▶ **Direction**: Write out the FASTCUDA text below word for word, everything from "FASTCUDA aims to" down to "onto FPGA hardware.".

▶ **Page**:
----
FASTCUDA aims to bridge this gap by taking advantage of the software parallelization effort that has gone into porting scientific applications to GPUs, and utilize it so as to implement FPGA-based systems. FASTCUDA focuses on CUDA, a GPU architecture and programming model initially developed by Nvidia for its line of GPUs, and provides a novel methodology, architecture and toolset to automatically port and run CUDA programs onto FPGA hardware.

Execution starts with the CUDA host program running single-threaded on the host CPU. Whenever a CUDA kernel is invoked, the host CPU dispatches the execution of the kernel to an accelerator (separate device) that supports parallel execution of multiple threads. Traditionally these are Nvidia’s GPUs or other multi-core platforms. However, we prove that even higher performance acceleration, as well as lower power and energy consumption, can be obtained if a computationally intensive CUDA kernel is synthesized into hardware and mapped onto an FPGA for execution. Therefore, FASTCUDA employs a hybrid approach: it uses an FPGA-based accelerator for executing the time critical CUDA kernels and a multi-core processor for executing the CUDA kernels that could not fit in the FPGA fabric.

FASTCUDA is a design methodology and accompanying toolset that allows CUDA programs to be executed efficiently on a shared memory, multi-core CPU communicating with an FPGA-based accelerator. A modern FPGA provides all required resources; multiple embedded micro-CPUs for the CUDA host program and the CUDA kernels that will be executed on the multi-core processor as well as large logic capacity for the CUDA kernels that will be accelerated in hardware. Toward this end FASTCUDA has not developed everything from scratch but it has joined numerous on-going efforts in industry and academia to create a unified efficient open-source framework.

The objectives of FASTCUDA were twofold:

  1. create an innovative embedded system design flow by designing highly efficient components and by taking advantage of numerous open-source ongoing efforts in codesign of embedded systems, both at the academic and at the industrial level
  2. enable an easier transition from research results to industrial exploitation, i.e. standardization of codesign usage

FASTCUDA has successfully defined the new design flow and has provided to the open-community the related toolset. The objectives have been achieved by defining, implementing and disseminating a publicly available platform that takes as input a description of the system in the CUDA programming model, and produces an efficient FPGA-based embedded design that executes certain CUDA kernels in software, while it implements the rest in hardware according to a hardware/software partitioning algorithm that has been developed throughout the project.
----
▶ **Stored rows**:
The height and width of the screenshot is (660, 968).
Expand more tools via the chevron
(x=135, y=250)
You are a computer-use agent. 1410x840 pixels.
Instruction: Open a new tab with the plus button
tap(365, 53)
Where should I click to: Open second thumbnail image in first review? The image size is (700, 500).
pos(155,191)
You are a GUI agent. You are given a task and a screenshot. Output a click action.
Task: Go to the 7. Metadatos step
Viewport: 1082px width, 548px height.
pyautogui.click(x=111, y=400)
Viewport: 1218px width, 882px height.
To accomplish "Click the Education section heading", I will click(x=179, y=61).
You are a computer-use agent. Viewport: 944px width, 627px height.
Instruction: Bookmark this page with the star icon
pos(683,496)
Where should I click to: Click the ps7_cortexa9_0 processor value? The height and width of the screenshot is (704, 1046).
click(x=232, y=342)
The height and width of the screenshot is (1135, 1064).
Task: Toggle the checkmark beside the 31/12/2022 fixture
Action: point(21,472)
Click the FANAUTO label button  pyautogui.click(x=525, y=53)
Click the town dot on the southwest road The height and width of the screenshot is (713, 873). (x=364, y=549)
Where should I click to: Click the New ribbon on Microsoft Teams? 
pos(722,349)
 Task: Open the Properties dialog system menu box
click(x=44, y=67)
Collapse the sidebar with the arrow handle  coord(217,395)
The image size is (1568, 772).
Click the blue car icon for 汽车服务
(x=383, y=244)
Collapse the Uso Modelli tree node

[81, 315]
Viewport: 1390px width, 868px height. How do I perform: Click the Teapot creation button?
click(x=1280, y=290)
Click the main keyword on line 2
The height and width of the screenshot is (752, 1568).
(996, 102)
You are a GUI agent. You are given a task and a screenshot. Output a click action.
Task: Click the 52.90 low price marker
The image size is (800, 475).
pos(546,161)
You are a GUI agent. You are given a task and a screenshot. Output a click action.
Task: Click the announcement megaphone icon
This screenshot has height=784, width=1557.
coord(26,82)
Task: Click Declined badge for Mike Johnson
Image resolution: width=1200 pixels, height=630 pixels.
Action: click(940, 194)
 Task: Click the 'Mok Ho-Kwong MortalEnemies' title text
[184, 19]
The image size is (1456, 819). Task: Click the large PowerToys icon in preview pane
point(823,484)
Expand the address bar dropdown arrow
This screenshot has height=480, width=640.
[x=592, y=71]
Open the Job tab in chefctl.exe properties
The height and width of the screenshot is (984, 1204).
----
▶ **The result**:
FASTCUDA aims to bridge this gap by taking advantage of the software parallelization effort that has gone into porting scientific applications to GPUs, and utilize it so as to implement FPGA-based systems. FASTCUDA focuses on CUDA, a GPU architecture and programming model initially developed by Nvidia for its line of GPUs, and provides a novel methodology, architecture and toolset to automatically port and run CUDA programs onto FPGA hardware.